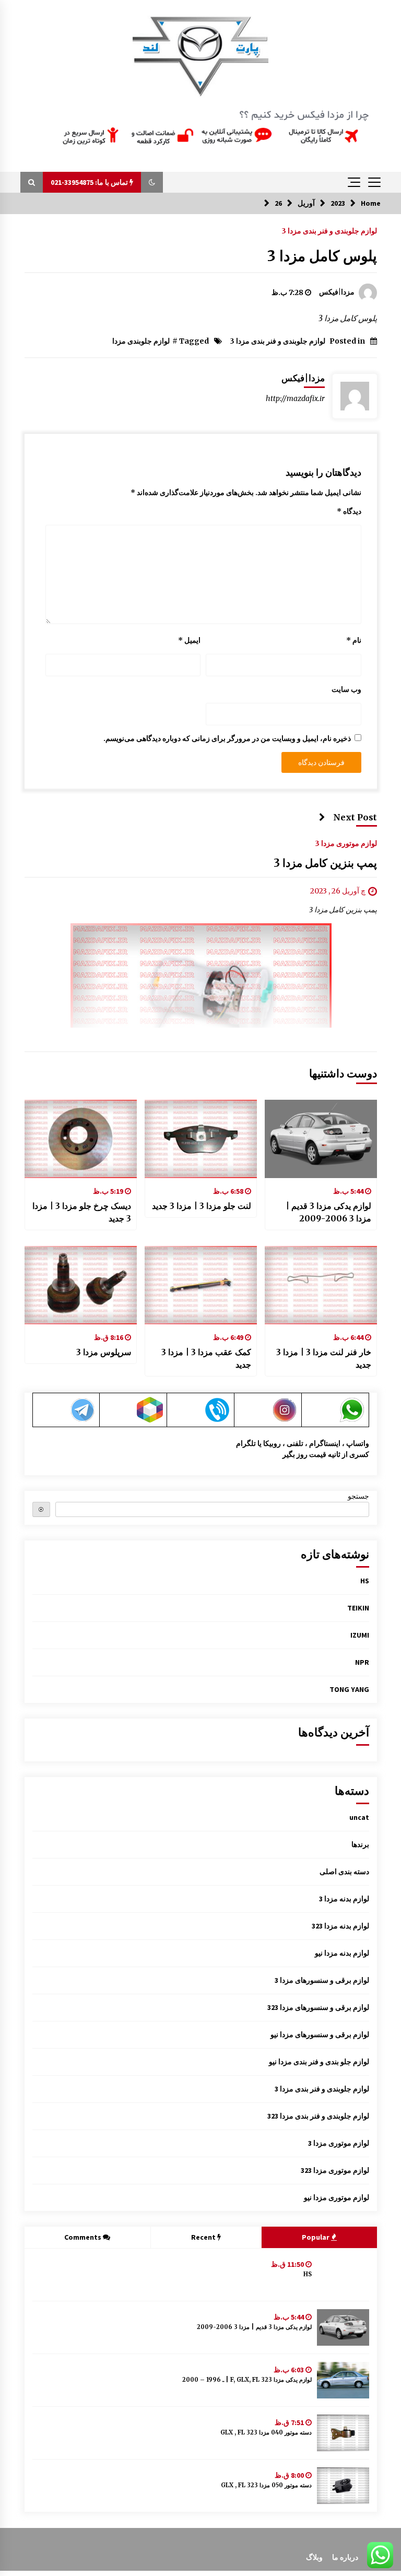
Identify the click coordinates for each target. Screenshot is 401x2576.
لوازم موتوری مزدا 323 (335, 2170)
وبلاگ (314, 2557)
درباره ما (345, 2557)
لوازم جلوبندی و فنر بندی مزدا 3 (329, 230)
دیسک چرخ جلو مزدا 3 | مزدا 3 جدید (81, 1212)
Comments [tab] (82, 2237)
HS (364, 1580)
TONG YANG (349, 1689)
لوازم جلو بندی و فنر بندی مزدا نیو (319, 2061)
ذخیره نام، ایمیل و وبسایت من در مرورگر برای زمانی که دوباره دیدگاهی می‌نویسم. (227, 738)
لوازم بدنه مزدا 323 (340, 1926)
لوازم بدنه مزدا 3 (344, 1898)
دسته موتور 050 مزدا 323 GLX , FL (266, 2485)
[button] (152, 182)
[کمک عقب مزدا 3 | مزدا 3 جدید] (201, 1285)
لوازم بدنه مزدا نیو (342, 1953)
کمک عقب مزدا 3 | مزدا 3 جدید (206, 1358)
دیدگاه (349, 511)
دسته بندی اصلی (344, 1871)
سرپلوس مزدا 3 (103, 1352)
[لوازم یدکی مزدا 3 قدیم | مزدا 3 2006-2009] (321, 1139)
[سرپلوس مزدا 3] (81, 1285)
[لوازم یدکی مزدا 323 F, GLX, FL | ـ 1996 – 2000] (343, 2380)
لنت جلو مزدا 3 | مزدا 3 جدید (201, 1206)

------------

PROBLEM TO WORK ON: The listing above should be returned word for word, with pictures omitted.

SOLUTION FOR THIS PROBLEM:
Identify the click coordinates for each target. Screenshot is 401x2576.
لوازم موتوری مزدا 323 (335, 2170)
وبلاگ (314, 2557)
درباره ما (345, 2557)
لوازم جلوبندی و فنر بندی مزدا 3 (329, 230)
دیسک چرخ جلو مزدا 3 | مزدا 3 جدید (81, 1212)
Comments [tab] (82, 2237)
HS (364, 1580)
TONG YANG (349, 1689)
لوازم جلو بندی و فنر بندی مزدا نیو (319, 2061)
ذخیره نام، ایمیل و وبسایت من در مرورگر برای زمانی که دوباره دیدگاهی می‌نویسم. (227, 738)
لوازم بدنه مزدا 323 (340, 1926)
لوازم بدنه مزدا 3 (344, 1898)
دسته موتور 050 مزدا 323 GLX , FL (266, 2485)
[button] (152, 182)
[کمک عقب مزدا 3 | مزدا 3 جدید] (201, 1285)
لوازم بدنه مزدا نیو (342, 1953)
کمک عقب مزدا 3 | مزدا 3 جدید (206, 1358)
دیدگاه (349, 511)
دسته بندی اصلی (344, 1871)
سرپلوس مزدا 3 (103, 1352)
[لوازم یدکی مزدا 3 قدیم | مزدا 3 2006-2009] (321, 1139)
[سرپلوس مزدا 3] (81, 1285)
[لوازم یدکی مزدا 323 F, GLX, FL | ـ 1996 – 2000] (343, 2380)
لنت جلو مزدا 3 | مزدا 3 جدید (201, 1206)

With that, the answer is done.